Thursday 12 June 2008

CCRC Post Mortem workshop (day1 - PM)

Monitoring


Talk about how everything feeds to gridview, but conveniently skips the lack of detail you normally find in gridview. Mentioned ongoing effort for sites to get an integrated view of VO activity ath their site. Too many pages to look at.

Once again 'nice' names for sites were discussed - we want the 'real' name that a site is known as. Network monitoring tools were discussed (well, lack of them!) as was the issue when a service is 'up' but not performing well.

Experiments quickly see when a site fails but sites don't know this.
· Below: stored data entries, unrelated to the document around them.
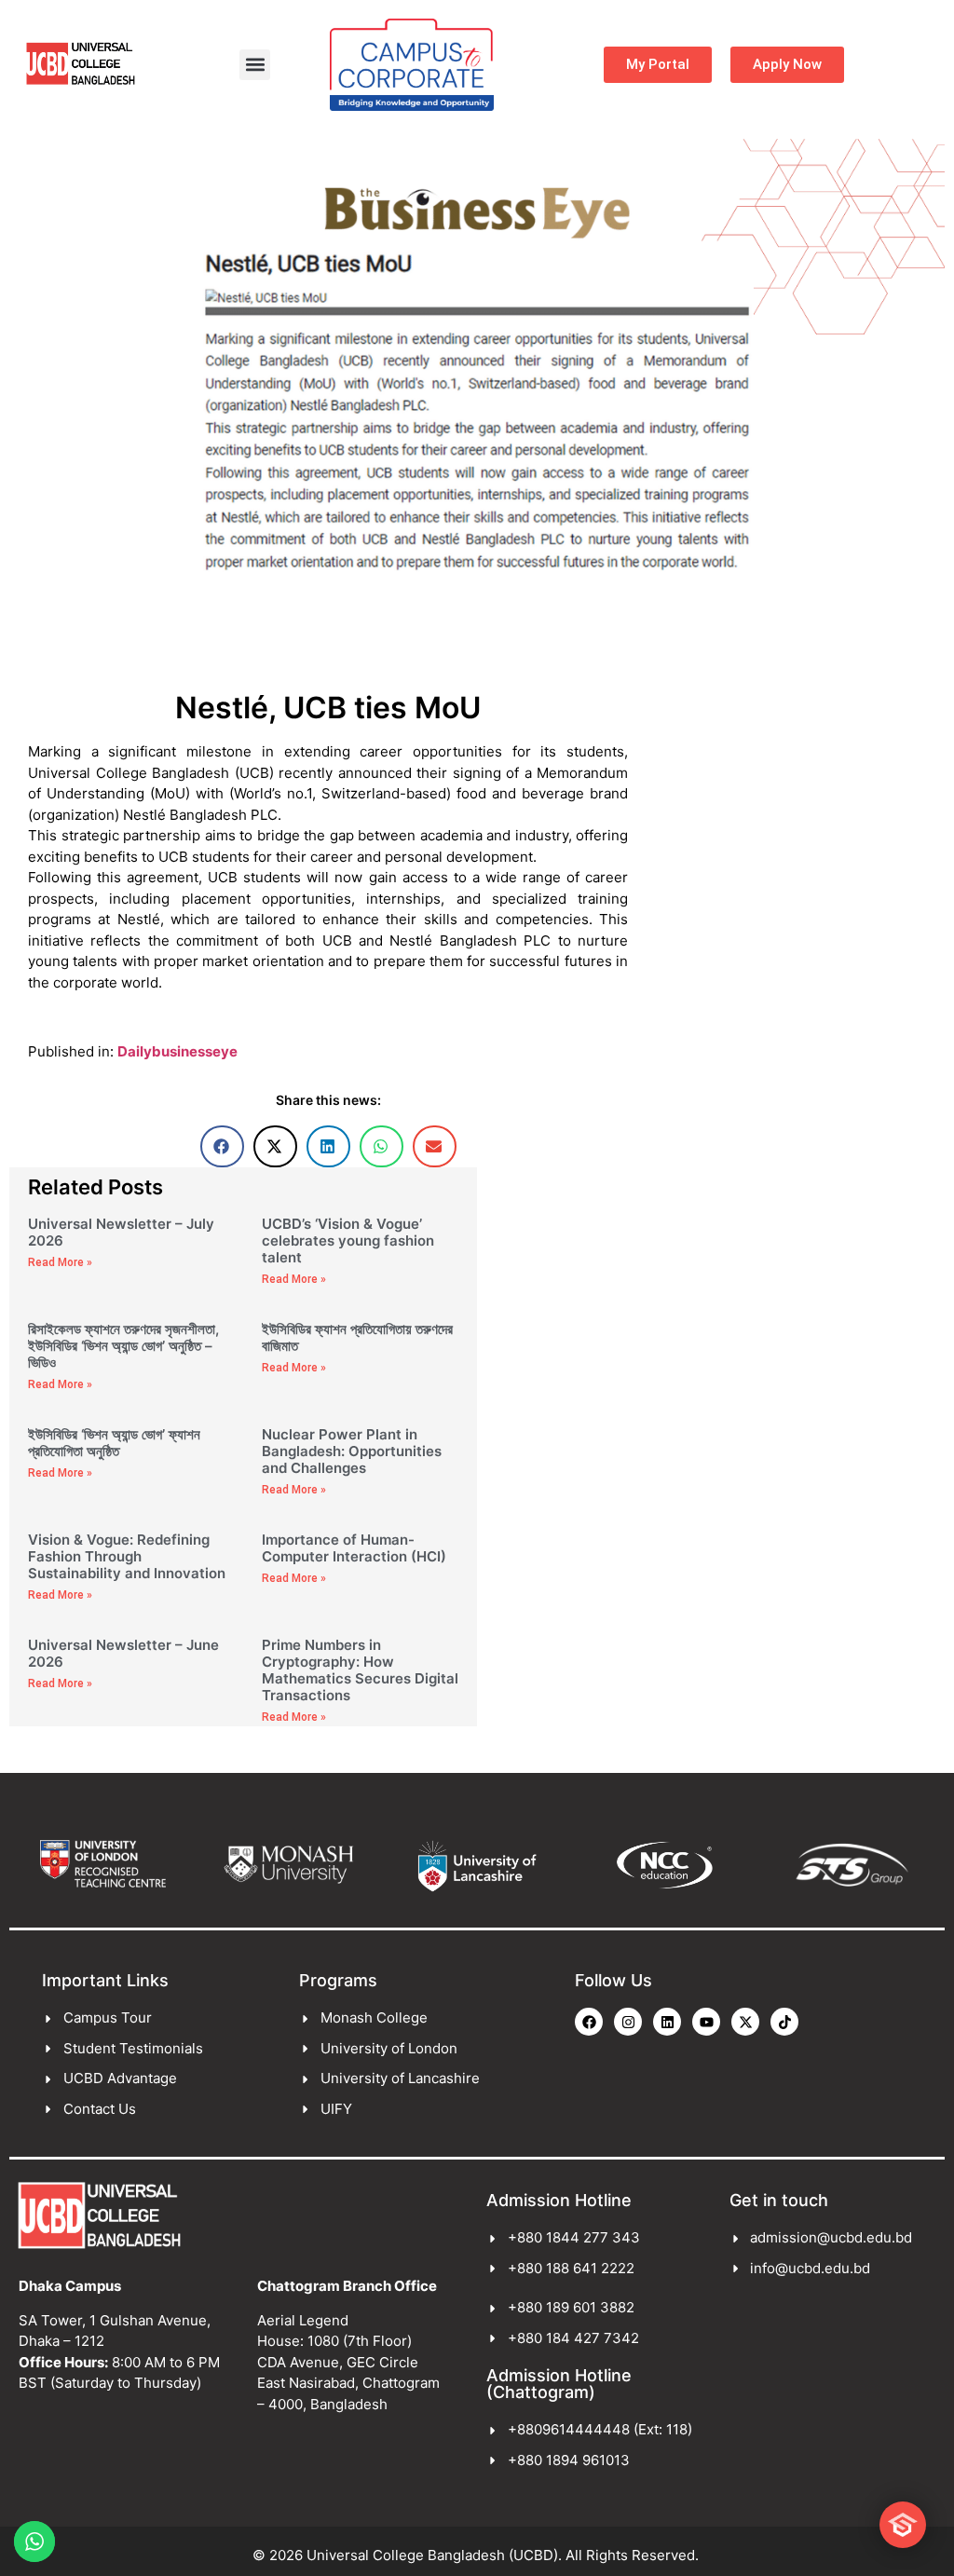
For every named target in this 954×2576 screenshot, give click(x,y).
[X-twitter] (745, 2022)
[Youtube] (706, 2022)
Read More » (60, 1262)
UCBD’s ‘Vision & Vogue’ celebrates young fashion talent (348, 1240)
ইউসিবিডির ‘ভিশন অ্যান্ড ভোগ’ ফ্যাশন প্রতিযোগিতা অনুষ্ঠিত (114, 1442)
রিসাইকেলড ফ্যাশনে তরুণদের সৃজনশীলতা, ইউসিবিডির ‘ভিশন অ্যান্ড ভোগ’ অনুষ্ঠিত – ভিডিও (123, 1345)
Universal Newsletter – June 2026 (123, 1653)
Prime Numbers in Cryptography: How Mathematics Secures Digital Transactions (360, 1670)
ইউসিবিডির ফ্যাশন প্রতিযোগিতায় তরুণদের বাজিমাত (357, 1337)
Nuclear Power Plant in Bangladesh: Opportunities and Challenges (352, 1451)
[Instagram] (628, 2022)
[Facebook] (589, 2022)
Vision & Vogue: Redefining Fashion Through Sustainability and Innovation (126, 1556)
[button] (254, 64)
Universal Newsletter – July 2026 (121, 1232)
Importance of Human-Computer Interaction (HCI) (354, 1548)
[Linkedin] (667, 2022)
Nice to have a mashup of the type of jobs vo's are running at site (production / user) etc

Support


Bit Rot on Wiki Pages - they have to be kept up to date. (CMS)
Basic functionality tests (can a job run / file get copied) SHOULD be sent directly to sites (ATLAS)

Discussions - Dowtime announcement only goes to VO managers by default - users not informed. RSS of downtimes can be parsed. How do sites do updates - if they announce SE downtime jobs still run on CE but fail as no storage. Do they take entire site down?
perhaps flag the CE as not in production?

"view from ROCs" - No input from the UKI-ROC - drowned out in email?
Procedures to follow when you get big (power) outages.
[as an aside - the power cut at CERN - scotgrid-glasgow noticed that the proxy servers went down within the hour due to nagios email alert sitting in inbox]. Watch out for power cats :-). Perhaps we need an SMS to EGEE-Broadcast gateway if sending broadcast is too hard for operator staff.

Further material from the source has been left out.